Dating from the 13th century in the reign of King Henry III, the space has been largely unseen and rarely visited for over 700 years. Situated 52 metres above the ground, it offers a breathtaking outlook on the abbey itself.

Endpoint was brought in by lead designer Cartlidge Levene to support them in transforming this long-neglected storage space into a new gallery of over 300 artefacts and to restore the magnificent vantage point – once referred to by the poet John Betjemen as ‘the best in Europe’.

In conjunction with Westminster Abbey, MUMA Architects, and the abbey’s appointed Surveyor of the Fabric, Ptolemy Dean, Endpoint oversaw all aspects of the project – from technical design development to installation management of the wayfinding graphics.

Culturally Sensitive Branding

One of the unique challenges of The Queen’s Diamond Jubilee Galleries project was to ensure the fixtures, fittings and signage integrated and respected the historical importance of Westminster Abbey.

All of the visual elements needed to be in keeping with the rest of the building. And with a brief of such high specification, the materials, sampling and prototyping needed to be of the highest quality. Quite simply, they needed to be fit for a queen.

Another aspect of working with such an iconic medieval building was the challenge of the installation itself. How do you install signs over uneven stonework and warped oak beams? How do you fix signage without drilling, bonding and anchoring to materials over 700 years old? And how exactly do you futureproof a signage fixing method?

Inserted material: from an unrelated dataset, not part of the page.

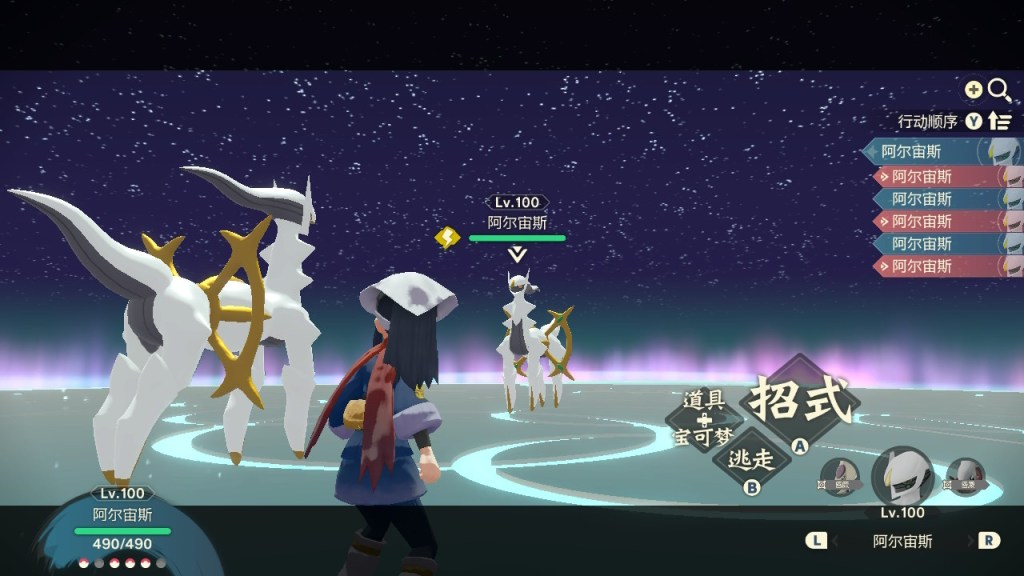The width and height of the screenshot is (1024, 576).
Task: Toggle the 行动顺序 action order list icon
Action: pyautogui.click(x=1000, y=121)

Creative installation of wayfinding graphics

Endpoint collaborated with the designers and architect to create a prototype adjustable mounting frame for 44 artefact label signs.

Not only that, we also ensured that each one could be precisely fitted into uneven mortar with just two fixings. Our design meant that the frames could be drilled in-situ – to align with the mortar joints. Using a slotting system, the face of each label could be levelled.

To avoid damaging the ancient woodwork, we attached the label signs to french polished oak blocks, which were securely inserted into any available gaps. This way the overall look remained consistent – and allowed for expansion without damaging the original oak.

Restoring The Past for Future Generations To Enjoy

Combining contemporary techniques with traditional materials has culminated in a stunning and culturally sensitive addition to Westminster Abbey. The access staircase is housed in the new Weston Tower – the first structural addition to the abbey since 1745.

The wayfinding graphics bridge the past and the present, opening up the newly restored galleries to create a contemporary visitor experience whilst maintaining a deep reverence for this building’s historic past.